Three Retail Stocks to Sell or Short (JCP, RSH, SWY)
A research report from UBS (NYSE: UBS) released this week included a list of the analyst's “least preferred” stocks.
The stocks on the list had an average potential downside of 20 percent. The list also offers candidates for investors to sell or to short.
Three struggling retail stocks made the list: J.C. Penney (NYSE: JCP), RadioShack (NYSE: RSH) and Safeway (NYSE: SWY). Below is a quick look at how these three stocks have fared and what analysts expect from them.
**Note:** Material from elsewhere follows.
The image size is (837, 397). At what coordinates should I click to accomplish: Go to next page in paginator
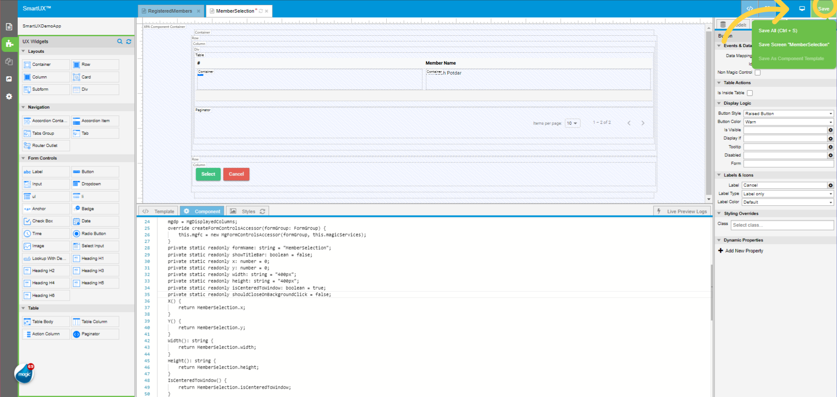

This Texas-based department store operator sports a market capitalization of a little more than $3 billion. It does not offer a dividend. Note that its long-term earnings per share (EPS) growth forecast and its return on equity are both in the red. It posted a much larger-than-expected net loss in the most recent quarter, and analysts expect another net loss in the current quarter.
The short interest in J.C. Penney was about 30 percent of the float as of the March 15 settlement date. That was down about two percent from the previous period, though the average daily volume was the highest it has been in a year.
The consensus recommendation of the 20 analysts that follow the stock and were polled by Thomson/First Call is to hold shares, with seven of them rating it at Underperform. The mean price target, or where the analysts expect the share price to go, of $15.39 represents about five percent potential upside. But the UBS target price is $10.
The share price is down about 30 percent year-to-date to near the 52-week low. Over the past six months, the stock has underperformed competitors Macy's (NYSE: M) and Kohl's (NYSE: KSS), as well as the broader markets.
Also based in Texas, this retailer of consumer electronics has a market cap of more than $300 million, and it does not offer a dividend either. Its long-term EPS growth forecast is about nine percent. But here too the return on equity is in negative territory. RadioShack posted a surprise profit in the most recent quarter, but analyst are looking for another net loss in the current quarter.
The short interest in RadioShack was about 36 percent of the float in the middle of March. That was the highest number of shares sold short so far this year, and days to cover rose to more than 13 for the first time since November.
Only one of the 20 analysts surveyed recommends buying shares. The consensus recommendation has been to hold stocks for at least three months. The mean price target of $2.62 is less than the current share price. The UBS price target is even lower, at $2.00.
The share price has pulled back more than 12 percent in the past two weeks but is about 43 percent higher year to date. Over the past six months, the stock has outperformed larger competitor Best Buy (NYSE: BBY) and the broader markets.
This supermarket operator is headquartered in Pleasanton, California, and has a market capitalization of about $6 billion, as well as a dividend yield near 2.7 percent. The price-to-earnings (P/E) ratio is greater than the industry average, but the long-term EPS growth forecast is more than 12 percent. And the return on equity is almost 17 percent.
The number of Safeway shares sold short as of mid-March represented about 24 percent of the total float. But the short interest had fallen for three straight periods to the lowest it has been in at least a year. Days to cover was about eight.
More of the surveyed analysts rate the stock at Underperform than those that recommend buying shares. The share price has overrun the mean price target of $23.62, which means analysts on average see not potential upside at this time. The UBS price target is just $19.
The share price is up more than 39 percent year-to-date, despite retreating almost three percent from last week's multiyear high. The stock has outperformed competitors Kroger (NYSE: KR) and Walmart (NYSE: WMT), as well as the broader markets, over the past six months.